Berkarir di Industri Penerbitan Media

Taufik Al Mubarak

Janet Steele menghadiahi saya sebuah buku menarik, Mediating Islam. Buku ini merupakan hasil riset dia mengenai praktik jurnalisme dan hubungannya dengan Islam pada 3 media di Indonesia dan 2 media dari Malaysia. Dari Indonesia, Janet menulis mengenai Majalah Sabili, Republika dan Tempo; dari Malaysia dia meneliti tentang Harakah dan Malaysiakini.com. Saya baru membalik-balik buku ini sekilas, belum membacanya dengan fokus, dan kesimpulan saya ini sebuah buku yang penting dibaca oleh praktisi media.

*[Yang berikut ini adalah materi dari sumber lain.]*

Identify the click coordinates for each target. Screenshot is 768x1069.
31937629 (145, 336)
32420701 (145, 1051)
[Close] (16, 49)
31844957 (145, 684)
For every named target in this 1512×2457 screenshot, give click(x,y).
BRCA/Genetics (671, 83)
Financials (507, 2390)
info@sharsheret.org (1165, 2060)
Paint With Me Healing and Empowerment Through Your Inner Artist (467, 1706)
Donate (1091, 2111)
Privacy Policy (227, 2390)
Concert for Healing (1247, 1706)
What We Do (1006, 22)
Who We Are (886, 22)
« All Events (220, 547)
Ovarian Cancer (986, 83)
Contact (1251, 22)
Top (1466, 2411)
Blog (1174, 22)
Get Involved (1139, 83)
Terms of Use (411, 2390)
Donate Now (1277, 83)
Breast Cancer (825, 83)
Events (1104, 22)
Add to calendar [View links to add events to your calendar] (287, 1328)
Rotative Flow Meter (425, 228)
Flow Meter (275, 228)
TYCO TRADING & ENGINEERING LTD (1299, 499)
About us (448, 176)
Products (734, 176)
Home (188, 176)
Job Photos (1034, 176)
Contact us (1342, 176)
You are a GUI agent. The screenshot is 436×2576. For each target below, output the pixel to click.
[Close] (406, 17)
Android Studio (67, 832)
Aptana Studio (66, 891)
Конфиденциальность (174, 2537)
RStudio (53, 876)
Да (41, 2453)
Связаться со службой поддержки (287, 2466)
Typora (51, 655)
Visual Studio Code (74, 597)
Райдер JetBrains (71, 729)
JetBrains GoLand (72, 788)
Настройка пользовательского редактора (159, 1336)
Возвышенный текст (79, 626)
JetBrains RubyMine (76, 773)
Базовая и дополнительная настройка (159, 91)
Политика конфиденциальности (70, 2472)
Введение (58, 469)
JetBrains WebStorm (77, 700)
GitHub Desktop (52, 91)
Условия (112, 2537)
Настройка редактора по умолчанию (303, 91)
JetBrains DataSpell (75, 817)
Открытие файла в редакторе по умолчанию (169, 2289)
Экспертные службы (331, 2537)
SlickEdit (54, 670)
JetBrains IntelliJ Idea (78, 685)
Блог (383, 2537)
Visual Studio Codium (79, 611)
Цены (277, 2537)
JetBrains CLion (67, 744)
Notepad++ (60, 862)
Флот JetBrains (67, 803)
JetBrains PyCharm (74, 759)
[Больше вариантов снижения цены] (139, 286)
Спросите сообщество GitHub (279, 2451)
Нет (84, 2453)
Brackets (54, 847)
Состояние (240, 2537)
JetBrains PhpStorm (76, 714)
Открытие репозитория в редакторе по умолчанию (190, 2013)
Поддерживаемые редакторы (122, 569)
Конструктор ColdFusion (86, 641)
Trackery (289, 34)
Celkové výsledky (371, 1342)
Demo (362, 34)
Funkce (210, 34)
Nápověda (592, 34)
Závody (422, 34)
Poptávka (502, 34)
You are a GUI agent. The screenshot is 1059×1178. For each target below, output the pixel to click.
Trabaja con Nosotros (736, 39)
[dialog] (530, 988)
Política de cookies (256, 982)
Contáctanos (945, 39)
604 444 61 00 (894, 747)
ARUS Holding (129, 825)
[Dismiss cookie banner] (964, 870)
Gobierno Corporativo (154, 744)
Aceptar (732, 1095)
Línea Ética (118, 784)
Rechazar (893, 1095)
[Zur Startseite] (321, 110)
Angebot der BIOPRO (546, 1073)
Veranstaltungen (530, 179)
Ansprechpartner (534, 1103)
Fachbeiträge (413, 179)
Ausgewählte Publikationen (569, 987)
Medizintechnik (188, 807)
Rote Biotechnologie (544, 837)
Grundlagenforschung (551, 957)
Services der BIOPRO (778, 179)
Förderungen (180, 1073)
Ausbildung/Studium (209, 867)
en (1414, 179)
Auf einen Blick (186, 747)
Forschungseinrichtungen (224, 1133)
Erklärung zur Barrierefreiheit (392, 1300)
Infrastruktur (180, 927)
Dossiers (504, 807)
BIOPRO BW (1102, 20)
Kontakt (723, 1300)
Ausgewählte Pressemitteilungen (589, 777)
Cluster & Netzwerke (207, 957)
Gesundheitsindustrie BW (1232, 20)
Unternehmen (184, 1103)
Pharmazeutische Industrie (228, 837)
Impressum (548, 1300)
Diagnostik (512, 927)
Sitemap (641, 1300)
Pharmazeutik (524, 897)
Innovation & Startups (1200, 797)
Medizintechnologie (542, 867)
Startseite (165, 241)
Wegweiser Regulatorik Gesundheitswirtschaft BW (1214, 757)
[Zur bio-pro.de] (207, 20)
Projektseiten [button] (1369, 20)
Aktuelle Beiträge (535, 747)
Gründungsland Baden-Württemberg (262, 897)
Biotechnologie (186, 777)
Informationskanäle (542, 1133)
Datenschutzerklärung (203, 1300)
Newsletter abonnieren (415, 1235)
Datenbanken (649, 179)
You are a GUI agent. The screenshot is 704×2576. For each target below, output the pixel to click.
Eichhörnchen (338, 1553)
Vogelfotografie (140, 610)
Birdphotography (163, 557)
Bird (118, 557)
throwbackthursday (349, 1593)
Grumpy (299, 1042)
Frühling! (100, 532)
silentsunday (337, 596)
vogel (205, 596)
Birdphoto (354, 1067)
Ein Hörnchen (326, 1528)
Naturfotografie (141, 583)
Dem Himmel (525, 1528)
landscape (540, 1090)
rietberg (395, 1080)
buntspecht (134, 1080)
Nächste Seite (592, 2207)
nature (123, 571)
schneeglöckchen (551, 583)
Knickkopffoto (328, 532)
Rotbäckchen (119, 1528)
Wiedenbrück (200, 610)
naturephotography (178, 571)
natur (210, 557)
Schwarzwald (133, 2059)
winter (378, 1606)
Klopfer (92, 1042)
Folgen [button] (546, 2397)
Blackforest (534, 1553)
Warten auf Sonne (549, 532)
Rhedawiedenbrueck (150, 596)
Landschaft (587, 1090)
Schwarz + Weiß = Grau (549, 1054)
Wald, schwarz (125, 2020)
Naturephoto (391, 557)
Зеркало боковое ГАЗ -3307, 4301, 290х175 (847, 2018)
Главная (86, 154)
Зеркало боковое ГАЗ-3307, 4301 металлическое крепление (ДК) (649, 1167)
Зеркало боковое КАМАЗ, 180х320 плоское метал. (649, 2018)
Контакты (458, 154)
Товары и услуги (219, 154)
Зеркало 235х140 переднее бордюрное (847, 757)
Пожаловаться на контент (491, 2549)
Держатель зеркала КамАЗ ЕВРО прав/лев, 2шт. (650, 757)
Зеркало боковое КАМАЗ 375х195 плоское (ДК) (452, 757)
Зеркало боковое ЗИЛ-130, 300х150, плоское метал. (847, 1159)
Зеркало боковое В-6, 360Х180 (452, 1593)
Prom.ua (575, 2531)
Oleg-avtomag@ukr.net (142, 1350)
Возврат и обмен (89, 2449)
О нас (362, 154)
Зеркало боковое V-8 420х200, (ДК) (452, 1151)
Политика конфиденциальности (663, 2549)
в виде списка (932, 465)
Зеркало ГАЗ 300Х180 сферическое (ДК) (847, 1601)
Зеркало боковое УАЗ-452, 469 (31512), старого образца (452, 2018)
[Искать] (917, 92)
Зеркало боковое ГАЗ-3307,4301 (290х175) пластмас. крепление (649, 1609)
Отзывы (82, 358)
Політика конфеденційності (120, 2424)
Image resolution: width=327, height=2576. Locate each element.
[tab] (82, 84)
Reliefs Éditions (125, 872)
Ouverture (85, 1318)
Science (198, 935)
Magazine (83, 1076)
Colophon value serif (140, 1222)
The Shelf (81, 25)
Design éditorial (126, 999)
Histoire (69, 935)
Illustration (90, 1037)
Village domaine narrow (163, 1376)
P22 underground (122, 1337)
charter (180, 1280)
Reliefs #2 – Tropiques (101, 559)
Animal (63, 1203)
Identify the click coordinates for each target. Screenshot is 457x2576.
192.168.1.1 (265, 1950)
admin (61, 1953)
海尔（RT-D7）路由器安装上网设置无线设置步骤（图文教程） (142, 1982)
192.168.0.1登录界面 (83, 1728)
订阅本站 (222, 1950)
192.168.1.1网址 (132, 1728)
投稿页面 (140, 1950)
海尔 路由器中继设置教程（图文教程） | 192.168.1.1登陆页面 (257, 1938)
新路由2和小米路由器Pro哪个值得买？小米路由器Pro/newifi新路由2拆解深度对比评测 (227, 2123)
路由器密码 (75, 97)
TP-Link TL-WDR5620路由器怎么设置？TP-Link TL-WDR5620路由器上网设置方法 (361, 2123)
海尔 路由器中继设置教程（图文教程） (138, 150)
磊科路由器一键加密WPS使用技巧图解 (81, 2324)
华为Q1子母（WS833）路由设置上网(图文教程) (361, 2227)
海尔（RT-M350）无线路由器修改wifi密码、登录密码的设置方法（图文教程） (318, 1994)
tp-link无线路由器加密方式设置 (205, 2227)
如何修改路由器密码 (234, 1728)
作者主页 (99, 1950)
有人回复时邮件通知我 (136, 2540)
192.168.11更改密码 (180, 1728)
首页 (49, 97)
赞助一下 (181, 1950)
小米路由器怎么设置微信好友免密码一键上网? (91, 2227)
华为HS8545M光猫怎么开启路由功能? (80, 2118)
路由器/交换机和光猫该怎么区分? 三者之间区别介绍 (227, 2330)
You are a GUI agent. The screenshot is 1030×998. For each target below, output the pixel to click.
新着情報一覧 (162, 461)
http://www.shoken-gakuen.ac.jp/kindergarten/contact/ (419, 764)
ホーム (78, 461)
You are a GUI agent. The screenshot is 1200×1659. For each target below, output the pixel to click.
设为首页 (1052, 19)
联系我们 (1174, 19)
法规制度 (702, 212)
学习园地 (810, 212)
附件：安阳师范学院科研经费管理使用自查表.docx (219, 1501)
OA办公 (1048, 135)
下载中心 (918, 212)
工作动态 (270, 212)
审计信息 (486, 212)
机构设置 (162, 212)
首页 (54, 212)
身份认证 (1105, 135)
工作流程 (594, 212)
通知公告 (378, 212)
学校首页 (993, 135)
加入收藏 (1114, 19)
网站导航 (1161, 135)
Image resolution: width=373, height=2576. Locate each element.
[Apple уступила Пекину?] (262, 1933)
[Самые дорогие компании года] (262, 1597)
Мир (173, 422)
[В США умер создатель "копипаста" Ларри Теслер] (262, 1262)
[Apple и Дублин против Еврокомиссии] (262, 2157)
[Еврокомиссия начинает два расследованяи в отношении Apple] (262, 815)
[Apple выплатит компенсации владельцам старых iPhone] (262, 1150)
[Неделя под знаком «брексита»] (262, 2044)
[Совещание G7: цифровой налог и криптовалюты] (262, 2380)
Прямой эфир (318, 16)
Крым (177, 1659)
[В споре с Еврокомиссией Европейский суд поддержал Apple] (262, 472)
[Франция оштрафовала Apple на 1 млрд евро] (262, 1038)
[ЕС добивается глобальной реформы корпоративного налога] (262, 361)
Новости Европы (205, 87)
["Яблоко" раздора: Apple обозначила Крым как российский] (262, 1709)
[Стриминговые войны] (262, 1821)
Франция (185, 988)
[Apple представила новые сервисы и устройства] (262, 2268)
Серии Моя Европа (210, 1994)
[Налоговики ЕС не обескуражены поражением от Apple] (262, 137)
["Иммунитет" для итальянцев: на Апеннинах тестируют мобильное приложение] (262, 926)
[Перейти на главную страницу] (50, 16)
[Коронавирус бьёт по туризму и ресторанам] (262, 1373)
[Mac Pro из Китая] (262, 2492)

Membaca karya dari Associate professor of journalism di George Washington University ini membuat saya terdorong untuk kembali terjun ke dunia penerbitan media, meski saya hanya sekadar ingin bernostalgia saja. Soalnya, sejak keluar dari Harian Aceh pada Juli 2011, saya tidak benar-benar menaruh minat lagi bekerja di sebuah perusahaan media. Namun, hal ini pernah saya ingkari ketika bersama beberapa teman menginisiasi penerbitan sebuah media olahraga, Tabloid Offside. Sayangnya, media hanya sempat terbit sebanyak 8 edisi. Sekali lagi, harapan saya untuk berkarir di bidang penerbitan media kembali gagal.

Saya tidak mengawali karir di bidang kepenulisan dengan bekerja di media atau menjadi jurnalis magang di sebuah media serius. Sejak awal saya tidak berminat berkarir sebagai wartawan, sebuah dunia yang kini selalu akrab dengan saya. Pun begitu, saya menapaki jalan ini karena pengaruh lingkungan dan kondisi sosial politik di mana saya tumbuh besar. Konflik Aceh sangat berjasa mengantarkan menjadi seorang yang menyukai bidang tulis-menulis.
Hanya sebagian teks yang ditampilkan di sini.